**INPUT DATA**.
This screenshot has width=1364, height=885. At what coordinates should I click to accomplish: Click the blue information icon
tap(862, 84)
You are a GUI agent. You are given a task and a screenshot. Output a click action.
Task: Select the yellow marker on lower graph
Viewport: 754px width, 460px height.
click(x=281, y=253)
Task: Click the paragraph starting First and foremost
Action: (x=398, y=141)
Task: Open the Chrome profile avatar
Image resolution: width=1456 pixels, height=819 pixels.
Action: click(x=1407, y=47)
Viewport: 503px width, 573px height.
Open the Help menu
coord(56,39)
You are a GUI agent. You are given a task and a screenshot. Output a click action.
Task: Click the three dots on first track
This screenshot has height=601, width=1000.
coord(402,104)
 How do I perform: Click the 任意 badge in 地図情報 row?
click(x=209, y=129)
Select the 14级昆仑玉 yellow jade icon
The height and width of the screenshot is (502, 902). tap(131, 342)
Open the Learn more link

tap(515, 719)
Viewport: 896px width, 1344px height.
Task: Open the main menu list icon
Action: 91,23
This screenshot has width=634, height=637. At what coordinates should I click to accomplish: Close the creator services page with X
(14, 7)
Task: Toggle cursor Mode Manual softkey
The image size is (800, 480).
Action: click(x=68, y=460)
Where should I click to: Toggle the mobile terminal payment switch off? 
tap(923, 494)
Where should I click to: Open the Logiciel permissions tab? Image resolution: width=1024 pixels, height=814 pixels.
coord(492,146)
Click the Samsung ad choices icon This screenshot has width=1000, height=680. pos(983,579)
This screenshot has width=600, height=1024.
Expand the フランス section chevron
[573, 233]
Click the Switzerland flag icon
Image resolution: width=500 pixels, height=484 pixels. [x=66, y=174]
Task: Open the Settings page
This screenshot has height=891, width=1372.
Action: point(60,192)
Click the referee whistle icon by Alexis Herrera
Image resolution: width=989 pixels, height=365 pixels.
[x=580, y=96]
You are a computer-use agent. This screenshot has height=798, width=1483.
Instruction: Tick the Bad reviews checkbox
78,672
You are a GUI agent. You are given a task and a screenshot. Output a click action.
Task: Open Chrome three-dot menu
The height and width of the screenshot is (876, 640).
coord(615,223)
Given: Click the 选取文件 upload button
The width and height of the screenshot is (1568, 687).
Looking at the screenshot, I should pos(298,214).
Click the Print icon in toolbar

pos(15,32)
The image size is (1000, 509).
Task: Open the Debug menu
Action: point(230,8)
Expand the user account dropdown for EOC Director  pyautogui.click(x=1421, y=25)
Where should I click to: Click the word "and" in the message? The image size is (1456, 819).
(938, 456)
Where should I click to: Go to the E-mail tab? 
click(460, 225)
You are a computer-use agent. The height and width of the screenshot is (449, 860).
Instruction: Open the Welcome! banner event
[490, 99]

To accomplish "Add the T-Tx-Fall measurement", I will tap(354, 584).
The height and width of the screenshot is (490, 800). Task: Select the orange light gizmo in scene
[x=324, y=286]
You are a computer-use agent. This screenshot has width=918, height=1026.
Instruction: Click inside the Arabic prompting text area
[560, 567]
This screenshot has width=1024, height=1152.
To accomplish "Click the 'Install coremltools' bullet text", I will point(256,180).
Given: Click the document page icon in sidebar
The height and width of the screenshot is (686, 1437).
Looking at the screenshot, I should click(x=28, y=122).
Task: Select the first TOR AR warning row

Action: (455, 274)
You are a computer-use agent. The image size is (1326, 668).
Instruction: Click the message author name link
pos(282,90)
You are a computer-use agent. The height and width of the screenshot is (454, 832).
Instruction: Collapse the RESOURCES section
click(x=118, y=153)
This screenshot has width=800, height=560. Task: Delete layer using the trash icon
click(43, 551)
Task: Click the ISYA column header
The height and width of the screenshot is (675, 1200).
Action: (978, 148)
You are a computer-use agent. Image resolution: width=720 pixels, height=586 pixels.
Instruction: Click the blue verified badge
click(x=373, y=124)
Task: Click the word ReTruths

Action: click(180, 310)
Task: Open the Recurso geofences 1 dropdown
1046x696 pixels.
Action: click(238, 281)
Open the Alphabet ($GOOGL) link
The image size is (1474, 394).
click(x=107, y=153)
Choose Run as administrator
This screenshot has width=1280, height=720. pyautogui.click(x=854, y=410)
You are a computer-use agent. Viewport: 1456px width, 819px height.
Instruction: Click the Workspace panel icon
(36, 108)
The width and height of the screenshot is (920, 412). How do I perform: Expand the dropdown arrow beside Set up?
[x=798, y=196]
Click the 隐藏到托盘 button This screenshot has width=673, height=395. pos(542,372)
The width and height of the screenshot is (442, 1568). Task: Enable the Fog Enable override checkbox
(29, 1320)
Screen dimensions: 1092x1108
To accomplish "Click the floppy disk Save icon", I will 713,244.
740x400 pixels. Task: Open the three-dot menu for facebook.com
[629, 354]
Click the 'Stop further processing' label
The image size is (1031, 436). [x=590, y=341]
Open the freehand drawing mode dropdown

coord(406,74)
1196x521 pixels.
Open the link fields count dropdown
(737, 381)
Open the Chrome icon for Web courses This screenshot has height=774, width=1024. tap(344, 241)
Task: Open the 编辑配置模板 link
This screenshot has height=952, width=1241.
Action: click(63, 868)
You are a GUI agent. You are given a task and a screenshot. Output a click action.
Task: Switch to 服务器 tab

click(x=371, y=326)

**TASK TO CARRY OUT**. Scan the listing and copy every line where the string "agent" shows up.

**OUTPUT FOR THIS TASK**.
You are a GUI agent. You are given a task and a screenshot. Output a click action.
You are a GUI agent. You are given a task and a screenshot. Output a click action.
You are a computer-use agent. This screenshot has height=798, width=1483.
You are a GUI agent. You are given a task and a screenshot. Output a click action.
You are a computer-use agent. The height and width of the screenshot is (449, 860).
You are a computer-use agent. This screenshot has width=918, height=1026.
You are a computer-use agent. The image size is (1326, 668).
You are a computer-use agent. The height and width of the screenshot is (454, 832).
You are a computer-use agent. Image resolution: width=720 pixels, height=586 pixels.
You are a computer-use agent. Viewport: 1456px width, 819px height.
You are a GUI agent. You are given a task and a screenshot. Output a click action.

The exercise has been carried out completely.